- [SOURCE TEXT]
───

Metadata-Version: 2.1
Name: vcf2pandas
Version: 0.1.2
Summary: Package to convert a vcf into a pandas dataframe.
Home-page: https://github.com/trentzz/vcf2pandas
License: MIT
Keywords: vcf,python,pandas
Author: Trent Zeng
Requires-Python: >=3.10,<4.0
Classifier: License :: OSI Approved :: MIT License
Classifier: Programming Language :: Python :: 3
Classifier: Programming Language :: Python :: 3.10
Classifier: Programming Language :: Python :: 3.11
Classifier: Programming Language :: Python :: 3.12
Requires-Dist: pandas (>=2.1.0,<3.0.0)
Requires-Dist: pysam (>=0.22.1,<0.23.0)
Project-URL: Repository, https://github.com/trentzz/vcf2pandas
Description-Content-Type: text/markdown

# vcf2pandas

![PyPI Downloads](https://static.pepy.tech/badge/vcf2pandas/month)
![PyPI Downloads](https://static.pepy.tech/badge/vcf2pandas)

`vcf2pandas` is a python package to convert vcf files to `pandas` dataframes.

## Install

```bash
pip install vcf2pandas
```

## Dependencies

- pandas (2.1.0)
- pysam (0.21.0)

## Usage

### Selecting all columns

```python
from vcf2pandas import vcf2pandas
import pandas

df_all = vcf2pandas("path_to_vcf.vcf")
```

### Selecting custom custom columns and samples

```python
info_fields = ["info_field_1", "info_field_2"]
sample_list = ["sample_name_1", "sample_name_2"]
format_fields = ["format_name_1", "format_name_2"]

df_selected = vcf2pandas(
    "path_to_vcf.vcf",
    info_fields=info_fields,
    sample_list=sample_list,
    format_fields=format_fields,
)
```

## Custom column ordering

`vcf2pandas` can select custom/specific:

- INFO fields
- samples
- FORMAT fields

And order the selected columns based on the input list.

E.g. The following list:

```python
info_fields = ["DP", "MQM", "QA"]
```

Gets the columns (in that order)

```txt
INFO:DP    INFO:MQM    INFO:QA
```

Note that this **only applies for INFO and FORMAT columns**. That is, the samples will be ordered based on the VCF and not the input list.

## Output

### INFO and FORMAT headings

```txt
INFO:INFO_FIELD                     e.g. INFO:DP
FORMAT:SAMPLE_NAME:FORMAT_FIELD     e.g. FORMAT:HG002:GT
```

### INFO fields not present for some variants

When certain INFO fields are not present for certain variants, `vcf2pandas` inserts a `.` instead in that cell. E.g. for `vcf3_all.txt` you can see `INFO:GENE` column has `.` for the first 7 variants.

───

- [INFORMATION PROVIDED]
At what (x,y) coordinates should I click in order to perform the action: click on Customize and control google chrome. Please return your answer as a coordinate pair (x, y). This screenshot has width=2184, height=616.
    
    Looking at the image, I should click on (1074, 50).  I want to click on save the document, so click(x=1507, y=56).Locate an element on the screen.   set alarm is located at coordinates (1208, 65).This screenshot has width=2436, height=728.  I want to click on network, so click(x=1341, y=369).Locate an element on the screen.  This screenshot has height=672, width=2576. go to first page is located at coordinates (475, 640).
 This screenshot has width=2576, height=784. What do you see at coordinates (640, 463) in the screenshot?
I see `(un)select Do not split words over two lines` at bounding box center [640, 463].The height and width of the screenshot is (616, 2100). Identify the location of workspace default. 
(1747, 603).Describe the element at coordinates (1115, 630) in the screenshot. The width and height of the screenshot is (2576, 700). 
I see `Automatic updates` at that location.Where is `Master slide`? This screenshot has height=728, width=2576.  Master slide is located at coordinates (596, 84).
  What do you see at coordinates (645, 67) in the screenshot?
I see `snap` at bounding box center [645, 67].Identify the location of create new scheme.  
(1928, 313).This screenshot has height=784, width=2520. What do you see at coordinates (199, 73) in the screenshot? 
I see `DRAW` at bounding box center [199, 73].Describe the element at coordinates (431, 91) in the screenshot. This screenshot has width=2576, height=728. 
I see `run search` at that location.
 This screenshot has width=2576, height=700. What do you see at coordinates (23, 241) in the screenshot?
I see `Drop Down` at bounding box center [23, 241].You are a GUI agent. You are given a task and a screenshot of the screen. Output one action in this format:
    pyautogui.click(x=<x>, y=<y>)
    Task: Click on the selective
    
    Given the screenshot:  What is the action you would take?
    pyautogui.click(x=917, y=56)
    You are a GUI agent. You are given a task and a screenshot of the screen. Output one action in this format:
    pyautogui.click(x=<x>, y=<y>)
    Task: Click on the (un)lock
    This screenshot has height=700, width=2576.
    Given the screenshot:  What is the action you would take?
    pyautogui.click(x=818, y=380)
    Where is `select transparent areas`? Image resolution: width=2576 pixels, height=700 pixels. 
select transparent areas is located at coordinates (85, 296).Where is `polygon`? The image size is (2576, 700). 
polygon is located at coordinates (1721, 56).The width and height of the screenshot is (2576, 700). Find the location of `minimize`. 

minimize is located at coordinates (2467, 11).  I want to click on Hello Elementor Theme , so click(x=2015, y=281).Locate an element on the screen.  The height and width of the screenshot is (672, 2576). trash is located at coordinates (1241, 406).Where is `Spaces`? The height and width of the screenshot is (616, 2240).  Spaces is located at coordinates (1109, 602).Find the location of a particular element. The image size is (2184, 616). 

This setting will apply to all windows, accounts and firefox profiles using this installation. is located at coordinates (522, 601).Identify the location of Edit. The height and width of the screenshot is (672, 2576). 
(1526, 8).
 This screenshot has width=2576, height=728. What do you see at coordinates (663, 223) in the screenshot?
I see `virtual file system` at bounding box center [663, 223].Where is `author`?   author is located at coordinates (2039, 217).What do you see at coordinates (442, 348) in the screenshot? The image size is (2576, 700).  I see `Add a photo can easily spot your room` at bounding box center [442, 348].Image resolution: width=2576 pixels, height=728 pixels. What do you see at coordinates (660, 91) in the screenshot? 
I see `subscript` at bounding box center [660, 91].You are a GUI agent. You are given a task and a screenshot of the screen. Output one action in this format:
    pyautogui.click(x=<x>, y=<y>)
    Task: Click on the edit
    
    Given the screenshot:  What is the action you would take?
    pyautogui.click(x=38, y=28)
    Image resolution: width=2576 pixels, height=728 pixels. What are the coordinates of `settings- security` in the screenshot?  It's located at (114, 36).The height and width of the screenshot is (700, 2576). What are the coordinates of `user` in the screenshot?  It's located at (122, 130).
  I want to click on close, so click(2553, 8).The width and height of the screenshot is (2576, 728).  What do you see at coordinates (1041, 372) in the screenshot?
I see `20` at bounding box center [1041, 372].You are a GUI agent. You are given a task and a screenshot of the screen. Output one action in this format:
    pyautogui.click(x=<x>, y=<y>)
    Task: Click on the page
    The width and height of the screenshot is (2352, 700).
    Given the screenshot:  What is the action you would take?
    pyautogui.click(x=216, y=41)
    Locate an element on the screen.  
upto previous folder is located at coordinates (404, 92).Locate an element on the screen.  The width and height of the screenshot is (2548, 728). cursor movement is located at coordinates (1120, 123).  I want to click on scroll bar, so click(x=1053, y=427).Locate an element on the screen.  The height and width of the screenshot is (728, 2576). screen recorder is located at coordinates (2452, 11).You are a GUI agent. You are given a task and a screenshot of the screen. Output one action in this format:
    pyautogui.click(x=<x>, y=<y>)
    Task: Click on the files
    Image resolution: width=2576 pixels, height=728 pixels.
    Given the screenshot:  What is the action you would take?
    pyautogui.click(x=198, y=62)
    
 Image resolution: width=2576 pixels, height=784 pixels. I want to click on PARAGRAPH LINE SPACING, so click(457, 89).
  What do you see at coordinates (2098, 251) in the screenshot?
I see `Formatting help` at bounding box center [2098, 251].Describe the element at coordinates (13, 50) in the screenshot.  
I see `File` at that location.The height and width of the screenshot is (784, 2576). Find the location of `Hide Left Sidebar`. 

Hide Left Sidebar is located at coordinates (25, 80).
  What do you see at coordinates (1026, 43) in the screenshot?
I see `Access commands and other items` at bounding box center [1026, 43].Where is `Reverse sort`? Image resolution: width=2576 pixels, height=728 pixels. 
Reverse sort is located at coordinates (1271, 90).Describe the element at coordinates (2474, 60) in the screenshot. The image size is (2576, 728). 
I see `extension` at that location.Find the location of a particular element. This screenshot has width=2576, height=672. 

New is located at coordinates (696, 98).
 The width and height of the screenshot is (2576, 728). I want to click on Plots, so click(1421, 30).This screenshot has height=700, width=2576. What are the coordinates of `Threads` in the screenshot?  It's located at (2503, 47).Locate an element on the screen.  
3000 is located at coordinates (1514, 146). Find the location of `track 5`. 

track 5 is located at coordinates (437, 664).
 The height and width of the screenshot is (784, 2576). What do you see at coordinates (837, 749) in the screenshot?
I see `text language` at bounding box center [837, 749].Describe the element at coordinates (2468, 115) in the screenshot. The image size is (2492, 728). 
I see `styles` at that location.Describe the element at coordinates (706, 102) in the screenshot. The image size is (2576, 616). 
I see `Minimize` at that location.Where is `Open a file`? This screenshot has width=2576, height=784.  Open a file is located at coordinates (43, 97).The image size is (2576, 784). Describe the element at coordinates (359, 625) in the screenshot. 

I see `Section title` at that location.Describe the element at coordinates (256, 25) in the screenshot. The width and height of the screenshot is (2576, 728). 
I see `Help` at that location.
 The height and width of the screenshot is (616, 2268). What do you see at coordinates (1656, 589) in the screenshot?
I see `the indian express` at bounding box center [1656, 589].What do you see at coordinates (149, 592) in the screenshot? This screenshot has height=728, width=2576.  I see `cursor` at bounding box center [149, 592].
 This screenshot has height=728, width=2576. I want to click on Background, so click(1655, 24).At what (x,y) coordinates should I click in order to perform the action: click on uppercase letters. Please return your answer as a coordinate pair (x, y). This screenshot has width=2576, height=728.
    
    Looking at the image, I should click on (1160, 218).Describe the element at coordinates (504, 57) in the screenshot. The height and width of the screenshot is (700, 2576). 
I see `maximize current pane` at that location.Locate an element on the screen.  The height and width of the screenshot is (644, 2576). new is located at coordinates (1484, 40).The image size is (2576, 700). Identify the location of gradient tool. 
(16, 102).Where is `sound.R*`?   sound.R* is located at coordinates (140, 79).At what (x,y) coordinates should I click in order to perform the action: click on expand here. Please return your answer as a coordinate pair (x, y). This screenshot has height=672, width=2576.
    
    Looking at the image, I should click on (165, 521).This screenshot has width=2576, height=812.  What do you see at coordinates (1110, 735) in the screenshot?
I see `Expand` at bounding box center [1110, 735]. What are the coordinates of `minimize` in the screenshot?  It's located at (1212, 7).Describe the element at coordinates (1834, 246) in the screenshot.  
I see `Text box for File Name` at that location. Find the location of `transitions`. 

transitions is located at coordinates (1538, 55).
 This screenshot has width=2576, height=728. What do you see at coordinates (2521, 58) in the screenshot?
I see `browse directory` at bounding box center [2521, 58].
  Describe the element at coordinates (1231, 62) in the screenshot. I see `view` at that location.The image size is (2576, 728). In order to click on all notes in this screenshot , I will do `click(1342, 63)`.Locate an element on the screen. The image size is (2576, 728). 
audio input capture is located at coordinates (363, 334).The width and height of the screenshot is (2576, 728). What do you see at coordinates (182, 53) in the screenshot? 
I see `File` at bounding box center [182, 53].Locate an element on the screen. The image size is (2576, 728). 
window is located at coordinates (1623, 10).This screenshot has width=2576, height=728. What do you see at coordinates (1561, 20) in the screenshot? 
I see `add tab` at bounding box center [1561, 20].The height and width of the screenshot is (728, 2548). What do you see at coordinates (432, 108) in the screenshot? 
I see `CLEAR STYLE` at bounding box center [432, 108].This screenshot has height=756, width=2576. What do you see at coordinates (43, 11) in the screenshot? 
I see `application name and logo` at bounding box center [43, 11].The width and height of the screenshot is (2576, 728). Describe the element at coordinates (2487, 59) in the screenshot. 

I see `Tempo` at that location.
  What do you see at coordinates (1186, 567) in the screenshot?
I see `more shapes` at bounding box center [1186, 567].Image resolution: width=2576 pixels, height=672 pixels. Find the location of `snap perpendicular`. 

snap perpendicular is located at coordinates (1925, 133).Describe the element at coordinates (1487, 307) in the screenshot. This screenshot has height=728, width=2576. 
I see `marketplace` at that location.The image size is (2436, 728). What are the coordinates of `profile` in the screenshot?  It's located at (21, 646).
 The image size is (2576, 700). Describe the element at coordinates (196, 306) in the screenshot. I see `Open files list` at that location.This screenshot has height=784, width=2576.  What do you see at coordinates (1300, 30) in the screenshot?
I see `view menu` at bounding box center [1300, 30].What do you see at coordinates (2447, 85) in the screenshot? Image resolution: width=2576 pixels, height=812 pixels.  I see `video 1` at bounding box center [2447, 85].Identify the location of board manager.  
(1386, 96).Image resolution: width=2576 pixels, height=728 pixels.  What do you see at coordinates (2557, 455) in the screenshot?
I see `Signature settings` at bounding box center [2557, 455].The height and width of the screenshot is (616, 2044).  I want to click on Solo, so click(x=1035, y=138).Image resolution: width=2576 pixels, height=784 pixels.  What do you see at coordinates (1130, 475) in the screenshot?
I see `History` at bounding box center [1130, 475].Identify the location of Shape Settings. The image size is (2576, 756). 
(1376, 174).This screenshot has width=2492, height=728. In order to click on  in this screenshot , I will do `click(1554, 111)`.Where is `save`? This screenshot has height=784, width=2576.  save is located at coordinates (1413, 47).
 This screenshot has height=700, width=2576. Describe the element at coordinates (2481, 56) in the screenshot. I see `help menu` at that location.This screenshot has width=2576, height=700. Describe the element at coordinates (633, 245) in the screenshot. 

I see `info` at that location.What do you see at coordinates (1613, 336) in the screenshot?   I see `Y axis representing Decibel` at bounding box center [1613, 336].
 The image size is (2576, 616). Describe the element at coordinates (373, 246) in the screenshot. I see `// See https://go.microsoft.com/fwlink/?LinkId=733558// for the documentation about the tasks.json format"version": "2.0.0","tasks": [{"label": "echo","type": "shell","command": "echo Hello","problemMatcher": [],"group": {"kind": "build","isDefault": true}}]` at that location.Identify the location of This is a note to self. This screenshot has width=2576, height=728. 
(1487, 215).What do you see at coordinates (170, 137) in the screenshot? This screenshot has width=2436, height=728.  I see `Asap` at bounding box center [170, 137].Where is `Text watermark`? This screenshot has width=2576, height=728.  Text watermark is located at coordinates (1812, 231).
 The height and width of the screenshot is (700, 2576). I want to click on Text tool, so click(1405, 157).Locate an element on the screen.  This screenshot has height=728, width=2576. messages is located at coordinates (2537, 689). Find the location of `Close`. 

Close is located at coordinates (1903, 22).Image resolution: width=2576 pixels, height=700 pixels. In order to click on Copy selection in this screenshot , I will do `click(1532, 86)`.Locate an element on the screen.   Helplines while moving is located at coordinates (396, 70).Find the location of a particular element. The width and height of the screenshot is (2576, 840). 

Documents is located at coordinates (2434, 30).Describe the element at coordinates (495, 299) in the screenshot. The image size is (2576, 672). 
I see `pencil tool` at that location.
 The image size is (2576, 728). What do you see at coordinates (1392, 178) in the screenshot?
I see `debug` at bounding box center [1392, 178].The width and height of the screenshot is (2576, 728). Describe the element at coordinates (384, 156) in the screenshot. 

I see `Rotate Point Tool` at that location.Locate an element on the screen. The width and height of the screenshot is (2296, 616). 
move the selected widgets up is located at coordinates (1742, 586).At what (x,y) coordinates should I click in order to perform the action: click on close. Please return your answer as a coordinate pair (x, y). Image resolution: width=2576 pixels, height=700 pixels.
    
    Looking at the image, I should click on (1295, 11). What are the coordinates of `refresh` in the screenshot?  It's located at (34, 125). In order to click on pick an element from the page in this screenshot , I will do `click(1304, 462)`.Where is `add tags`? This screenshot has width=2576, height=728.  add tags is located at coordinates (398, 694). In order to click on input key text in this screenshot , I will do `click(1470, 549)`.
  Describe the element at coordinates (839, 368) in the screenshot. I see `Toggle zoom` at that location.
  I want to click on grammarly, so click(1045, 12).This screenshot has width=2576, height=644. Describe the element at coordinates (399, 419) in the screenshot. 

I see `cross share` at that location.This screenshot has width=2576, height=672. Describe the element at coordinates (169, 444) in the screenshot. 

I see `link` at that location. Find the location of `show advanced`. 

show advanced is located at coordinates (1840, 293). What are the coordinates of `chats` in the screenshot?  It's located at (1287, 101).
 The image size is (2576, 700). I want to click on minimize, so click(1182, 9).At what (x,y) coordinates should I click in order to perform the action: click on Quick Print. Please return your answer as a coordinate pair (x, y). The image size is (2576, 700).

───

- [TASK STATEMENT]
The vcf2pandas documentation notes that the `INFO:GENE` column for `vcf3_all.txt` has `.` for the first 7 variants. In one to three sentences, explain why, based on that documentation.

- [RESPONSE TO THE TASK]
When an INFO field is not present for a variant, vcf2pandas inserts a `.` in that cell instead of a value. The `.` entries in the `INFO:GENE` column for the first 7 variants of `vcf3_all.txt` are an example of this behavior.